- What this exercise asks -
- a) Write out the part of the Nathan Spooner profile starting at "Senior career" and ending at "Australia / 4 / (50)".
- b) Go on with the Nathan Spooner profile, picking up after its final sentence.

- Study text -
Nathan Spooner
- Born: Nathan Raymond Spooner 7 November 1975 (age 50)
- Height: 1.88 m (6 ft 2 in)
- Weight: 88 kg (13 st 12 lb)
- Occupation: Rugby union player

Rugby union career

Senior career
- Years: Team / Apps / (Points)
- 2001–2003: Leinster / 10 / (68)

Super Rugby
- Years: Team / Apps / (Points)
- 1997: NSW Waratahs / 3 / (0)
- 1998–2001: Queensland Reds / 12 / (208)
- 2004: Natal Sharks

International career
- Years: Team / Apps / (Points)
- 1999: Australia / 4 / (50)

= Nathan Spooner =

Australia international rugby union player

Nathan Raymond Spooner (born 1975) is a retired rugby union player, who represented Australia. He typically played in the out-half (or fly-half) position.

- Source records -
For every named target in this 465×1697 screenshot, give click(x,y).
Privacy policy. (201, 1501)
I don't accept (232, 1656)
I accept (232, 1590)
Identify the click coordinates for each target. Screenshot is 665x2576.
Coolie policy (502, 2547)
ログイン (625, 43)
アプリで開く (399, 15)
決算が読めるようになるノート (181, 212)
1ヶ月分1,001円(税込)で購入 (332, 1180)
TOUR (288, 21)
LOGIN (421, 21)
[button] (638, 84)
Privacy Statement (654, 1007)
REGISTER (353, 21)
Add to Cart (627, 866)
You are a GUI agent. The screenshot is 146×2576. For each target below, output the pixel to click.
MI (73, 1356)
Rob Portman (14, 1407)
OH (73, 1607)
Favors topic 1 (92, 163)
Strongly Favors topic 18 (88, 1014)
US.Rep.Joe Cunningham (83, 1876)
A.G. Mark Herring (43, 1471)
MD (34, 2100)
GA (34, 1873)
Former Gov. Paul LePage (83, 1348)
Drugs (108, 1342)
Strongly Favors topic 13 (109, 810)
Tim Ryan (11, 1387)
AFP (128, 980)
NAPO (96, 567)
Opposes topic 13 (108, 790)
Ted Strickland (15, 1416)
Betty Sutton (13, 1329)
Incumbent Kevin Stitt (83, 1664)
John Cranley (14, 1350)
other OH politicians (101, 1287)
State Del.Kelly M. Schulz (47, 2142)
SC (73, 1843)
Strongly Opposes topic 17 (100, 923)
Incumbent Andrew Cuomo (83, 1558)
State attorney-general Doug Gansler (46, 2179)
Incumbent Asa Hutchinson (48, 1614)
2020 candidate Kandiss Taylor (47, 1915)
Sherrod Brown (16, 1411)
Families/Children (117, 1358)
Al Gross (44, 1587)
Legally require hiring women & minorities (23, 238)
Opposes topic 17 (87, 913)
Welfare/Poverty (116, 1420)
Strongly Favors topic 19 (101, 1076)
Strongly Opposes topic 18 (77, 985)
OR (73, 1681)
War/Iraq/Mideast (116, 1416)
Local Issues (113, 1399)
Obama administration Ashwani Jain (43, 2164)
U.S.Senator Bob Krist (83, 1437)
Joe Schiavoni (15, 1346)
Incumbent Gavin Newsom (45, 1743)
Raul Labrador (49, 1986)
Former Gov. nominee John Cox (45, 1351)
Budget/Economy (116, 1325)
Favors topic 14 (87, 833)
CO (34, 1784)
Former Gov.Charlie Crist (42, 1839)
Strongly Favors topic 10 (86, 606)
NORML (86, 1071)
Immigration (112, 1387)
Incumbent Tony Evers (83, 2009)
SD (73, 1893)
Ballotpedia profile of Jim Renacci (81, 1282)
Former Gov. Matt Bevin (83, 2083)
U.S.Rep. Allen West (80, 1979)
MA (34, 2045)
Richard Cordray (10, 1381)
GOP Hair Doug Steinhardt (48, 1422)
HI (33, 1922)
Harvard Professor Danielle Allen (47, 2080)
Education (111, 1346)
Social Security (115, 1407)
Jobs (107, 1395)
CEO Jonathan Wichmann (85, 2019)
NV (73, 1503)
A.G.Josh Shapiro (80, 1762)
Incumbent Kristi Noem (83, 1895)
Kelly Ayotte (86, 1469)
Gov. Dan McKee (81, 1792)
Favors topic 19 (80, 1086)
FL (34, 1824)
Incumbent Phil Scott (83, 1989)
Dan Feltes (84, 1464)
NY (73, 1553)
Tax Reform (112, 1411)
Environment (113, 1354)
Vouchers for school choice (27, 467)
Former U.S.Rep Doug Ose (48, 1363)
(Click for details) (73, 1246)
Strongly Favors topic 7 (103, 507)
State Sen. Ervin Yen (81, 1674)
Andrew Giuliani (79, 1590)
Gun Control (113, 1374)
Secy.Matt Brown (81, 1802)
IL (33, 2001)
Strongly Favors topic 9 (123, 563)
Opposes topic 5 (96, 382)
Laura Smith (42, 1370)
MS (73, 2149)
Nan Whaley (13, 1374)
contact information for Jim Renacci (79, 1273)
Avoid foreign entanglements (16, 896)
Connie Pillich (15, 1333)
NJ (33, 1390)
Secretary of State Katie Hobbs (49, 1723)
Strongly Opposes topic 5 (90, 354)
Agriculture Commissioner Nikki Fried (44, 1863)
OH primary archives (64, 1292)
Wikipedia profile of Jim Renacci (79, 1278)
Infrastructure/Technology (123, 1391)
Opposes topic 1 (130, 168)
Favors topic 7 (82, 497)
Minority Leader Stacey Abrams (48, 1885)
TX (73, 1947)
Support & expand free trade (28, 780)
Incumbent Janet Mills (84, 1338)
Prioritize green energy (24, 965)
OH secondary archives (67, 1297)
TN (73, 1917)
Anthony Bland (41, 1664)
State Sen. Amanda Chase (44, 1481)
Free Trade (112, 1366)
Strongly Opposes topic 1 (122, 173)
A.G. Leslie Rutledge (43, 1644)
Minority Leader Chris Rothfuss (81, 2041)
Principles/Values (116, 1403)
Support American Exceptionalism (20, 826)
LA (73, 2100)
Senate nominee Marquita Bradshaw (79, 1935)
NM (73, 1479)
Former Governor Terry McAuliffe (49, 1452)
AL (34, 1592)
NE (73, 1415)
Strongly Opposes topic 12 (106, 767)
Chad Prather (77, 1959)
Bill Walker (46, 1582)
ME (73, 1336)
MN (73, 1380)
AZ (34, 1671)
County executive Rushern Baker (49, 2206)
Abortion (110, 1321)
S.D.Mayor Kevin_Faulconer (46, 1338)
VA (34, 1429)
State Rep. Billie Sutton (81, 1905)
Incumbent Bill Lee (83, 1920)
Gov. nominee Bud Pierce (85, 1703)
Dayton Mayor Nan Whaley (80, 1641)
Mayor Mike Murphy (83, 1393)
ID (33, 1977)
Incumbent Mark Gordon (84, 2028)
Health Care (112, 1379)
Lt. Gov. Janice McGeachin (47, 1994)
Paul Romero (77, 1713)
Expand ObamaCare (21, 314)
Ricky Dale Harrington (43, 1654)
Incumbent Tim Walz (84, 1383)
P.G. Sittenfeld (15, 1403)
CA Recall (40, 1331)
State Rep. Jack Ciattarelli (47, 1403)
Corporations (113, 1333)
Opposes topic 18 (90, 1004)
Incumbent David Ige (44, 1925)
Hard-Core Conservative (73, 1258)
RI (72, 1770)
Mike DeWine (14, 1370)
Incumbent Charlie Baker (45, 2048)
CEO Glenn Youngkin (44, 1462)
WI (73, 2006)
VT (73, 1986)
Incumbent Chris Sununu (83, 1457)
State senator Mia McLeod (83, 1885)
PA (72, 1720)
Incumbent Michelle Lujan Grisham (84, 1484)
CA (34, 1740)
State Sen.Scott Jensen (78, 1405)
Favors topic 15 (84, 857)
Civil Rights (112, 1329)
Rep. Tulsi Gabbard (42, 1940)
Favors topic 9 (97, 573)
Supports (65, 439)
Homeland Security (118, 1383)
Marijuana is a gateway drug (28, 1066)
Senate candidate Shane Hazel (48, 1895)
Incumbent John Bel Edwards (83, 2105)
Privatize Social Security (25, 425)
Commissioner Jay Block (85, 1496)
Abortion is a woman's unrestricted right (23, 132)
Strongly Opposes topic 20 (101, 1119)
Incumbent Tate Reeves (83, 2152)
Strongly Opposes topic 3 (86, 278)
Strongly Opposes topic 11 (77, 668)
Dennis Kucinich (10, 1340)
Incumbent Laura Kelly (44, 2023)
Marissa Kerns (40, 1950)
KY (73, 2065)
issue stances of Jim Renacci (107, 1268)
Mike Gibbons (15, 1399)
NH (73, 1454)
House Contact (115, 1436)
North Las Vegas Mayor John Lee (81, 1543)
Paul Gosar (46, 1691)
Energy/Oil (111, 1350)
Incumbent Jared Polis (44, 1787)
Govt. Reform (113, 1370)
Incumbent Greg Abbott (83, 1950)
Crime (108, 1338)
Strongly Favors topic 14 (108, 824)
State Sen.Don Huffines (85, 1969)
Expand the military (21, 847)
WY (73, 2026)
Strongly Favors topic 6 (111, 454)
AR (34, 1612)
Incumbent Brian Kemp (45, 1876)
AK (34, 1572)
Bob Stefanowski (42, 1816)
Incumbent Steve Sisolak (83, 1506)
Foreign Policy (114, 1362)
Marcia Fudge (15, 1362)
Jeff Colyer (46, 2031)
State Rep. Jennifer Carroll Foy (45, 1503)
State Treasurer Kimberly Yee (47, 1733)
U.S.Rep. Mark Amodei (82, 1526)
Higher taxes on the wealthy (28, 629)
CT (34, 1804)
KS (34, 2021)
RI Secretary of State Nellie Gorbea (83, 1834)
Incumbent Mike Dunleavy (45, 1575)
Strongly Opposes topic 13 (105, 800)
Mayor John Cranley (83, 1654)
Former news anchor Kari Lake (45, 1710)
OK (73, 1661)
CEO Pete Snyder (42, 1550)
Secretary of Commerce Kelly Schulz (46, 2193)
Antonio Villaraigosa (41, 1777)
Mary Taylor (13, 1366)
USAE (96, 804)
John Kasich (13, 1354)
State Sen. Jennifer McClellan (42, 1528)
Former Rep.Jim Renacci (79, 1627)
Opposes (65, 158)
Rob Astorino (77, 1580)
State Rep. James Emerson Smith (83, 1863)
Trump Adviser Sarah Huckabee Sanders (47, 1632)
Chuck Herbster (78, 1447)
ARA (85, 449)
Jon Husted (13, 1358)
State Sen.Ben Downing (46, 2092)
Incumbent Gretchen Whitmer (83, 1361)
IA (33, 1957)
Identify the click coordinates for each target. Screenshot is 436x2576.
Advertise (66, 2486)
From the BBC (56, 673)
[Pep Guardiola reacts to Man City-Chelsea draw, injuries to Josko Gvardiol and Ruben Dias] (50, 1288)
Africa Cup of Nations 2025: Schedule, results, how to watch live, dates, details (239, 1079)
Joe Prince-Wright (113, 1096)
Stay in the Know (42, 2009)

- Responses by task -
- a)
Senior career
- Years: Team / Apps / (Points)
- 2001–2003: Leinster / 10 / (68)

Super Rugby
- Years: Team / Apps / (Points)
- 1997: NSW Waratahs / 3 / (0)
- 1998–2001: Queensland Reds / 12 / (208)
- 2004: Natal Sharks

International career
- Years: Team / Apps / (Points)
- 1999: Australia / 4 / (50)

- b)
==Career==
===Clubs and provinces===
- 1997 : NSW Waratahs, Australia
- 1999-2001 : Queensland Reds, Australia
- 2001-2003 : Leinster, Ireland
- 2003 : Sharks, South Africa
- 2004-2007 Mie Honda Heat, Japan

===Australian International Career===
He played under-age representative rugby, before making his debut for Australia on 12 June 1999 against Ireland in Brisbane, scoring 17 points. His final test match was against the same team on 19 June 1999.

===Club Rugby===
He played for Queensland Reds. In 1998, he was largely sidelined by a shoulder injury, but in 1999 he was out-half for a side that reached the Super12 semi-finals, scoring 131 points. The following year, he was again largely unable to play, due to surgery, playing only 4 games early in 2001.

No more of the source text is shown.